We are raised on dreams coming true. On happily ever after. Cinderella’s glass slipper fit her, not her step-sisters. Jack escapes from the giant with the goose that laid the golden egg. All problems neatly tied up and solved.

Your dreams are yours to create. Image: available as wallpaper from

We know it takes a pure heart and determination to make those dreams come true, but the stories of childhood end there. The guy gets the girl. They live happily ever after. It’s a little vague how that happens, exactly.

Making your dream come true can be scary. This is your dream, which is somehow supposed to stay in the future, and now you are holding it.  Part of you doesn’t believe you could (or should) have it.

Your negative self talk told you often enough how out of reach it was.
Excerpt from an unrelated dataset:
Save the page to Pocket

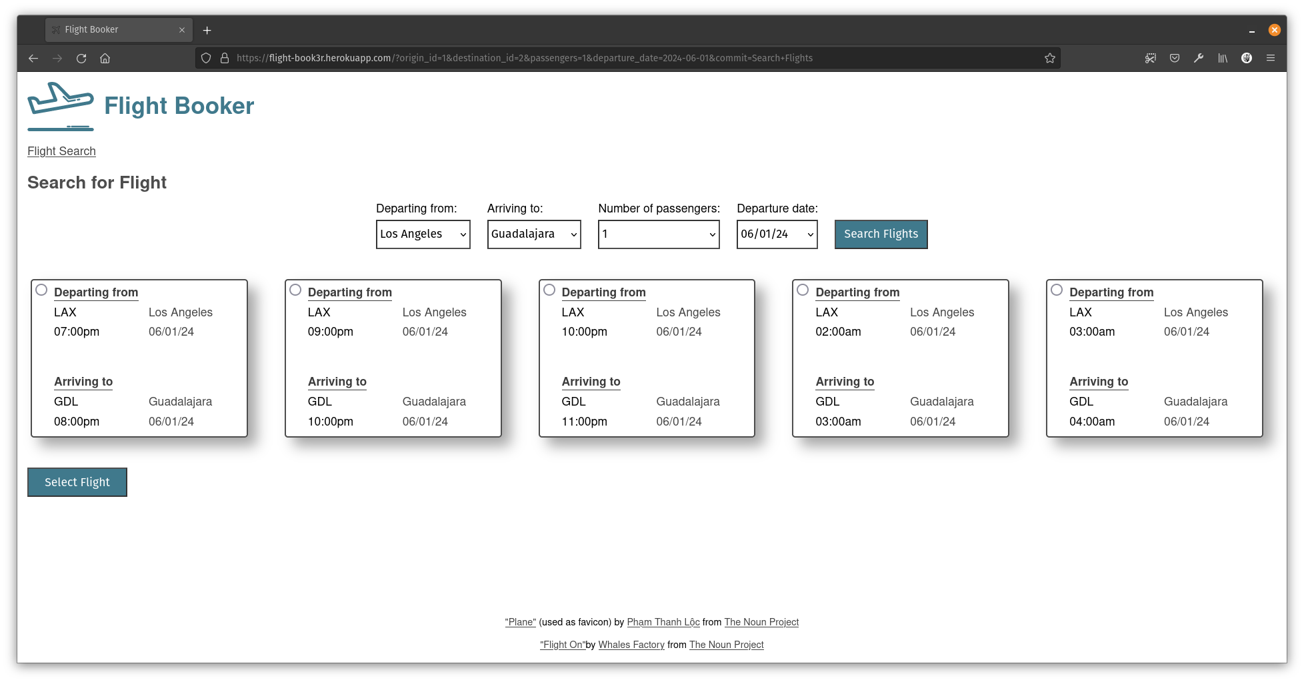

You might have chased that dream because it was good exercise, but deep inside you may not have thought you’d catch it. And now you did.

At this very point–the point of reaching your dream or goal, you’ll want to jump back, to the point right before you had it.  After all, if you hold the dream, you suddenly become responsible for it. You will have to be content with it. You will have to live happily ever after. If you could actually achieve it, was  the dream good or big enough?

The biggest burden of reaching a goal is that the same you that struggled for it suddenly has it.   Along the way you might have become older, wiser, thinner, but it is still you.

Getting that dream doesn’t come with a limo and posse for most of us. It comes with responsibility of admitting that we worked hard and got what we wanted.  Time to  acknowledge it. Even when your friends whisper behind your back, “So what? What’s the big deal?”  Some friends will snort, others will be envious. A few people will be mad at you. None of this should stop you from admitting you reached your goal. None of this should make you belittle yourself.

The important part is knowing what you did to get here, knowing that you could have stopped to avoid having the responsibility and pretended to change the goal. It’s a brave thing to reach your goal. Unlike running a marathon, once you cross the finish line with a goal, you realize you can’t click a stop watch and compare your goal reaching with others and see who won. You did. You got it. You have succeeded.

Before you feel dipped in fear, acknowledge your growth. Be proud of yourself. And take some time to celebrate. Celebrations remind us that we have strength and courage and determination. Celebrations honor those traits without saying that we don’t need anything else. Once you reach a goal, no one can take the accomplishment away from you. Honor yourself. Be proud. You’ve earned it!

Quinn McDonald is a writer and creativity coach who has a tendency to pretend that none of her goals were big accomplishments. She chooses the next one too soon.  She’s working on it.

8 thoughts on “The Dream Come True

  1. A very thought provoking post Quinn. We spend so much time focused on reaching the goal and so little time on what to do what it is finally achieved. Food for thought!

  2. When I was in my thirties I made a big leap in my work and took on an ambitious project across the country. My brother in law, who is my age, had just been given several promotions and was in the upper strata of the corporate world. He came to visit the studio and take me out to dinner.

    I started thinking about how I (and artists like me) never had public milestones that our friends and family could celebrate. Most of us weren’t getting shows at the Whitney. I didn’t celebrate my accomplishments either. It was just put the harness back on and keep going.

    I’m still trying to figure this out for myself.

    Thanks for the post.

    Sent from my iPad Susan King

  3. This is such an important idea — the how to’s after you reach a goal. There is all kinds of information out there on HOW to reach a goal, but not much on how to accept and know the new you once a big goal is reached.

    I think maybe I reach a goal, turn around, and look for me so I can celebrate, but the me I know is no longer the me I am. Change. Oh dear! I’ve gone and changed, and barely recognize the new me. Do I like her? Can I maintain the change, or am I really just a big fake? And what to I do NOW?

    You can probably tell how confusing the whole thing is for me. It’s hard to even get in words.

    • I’d suggest celebrating. You are due for one if you notice change and goal-reaching. And celebrating yourself in ways that make you feel stronger and surer that you reached the goal you worked hard for is an excellent activity. How would you celebrate yourself, Bo?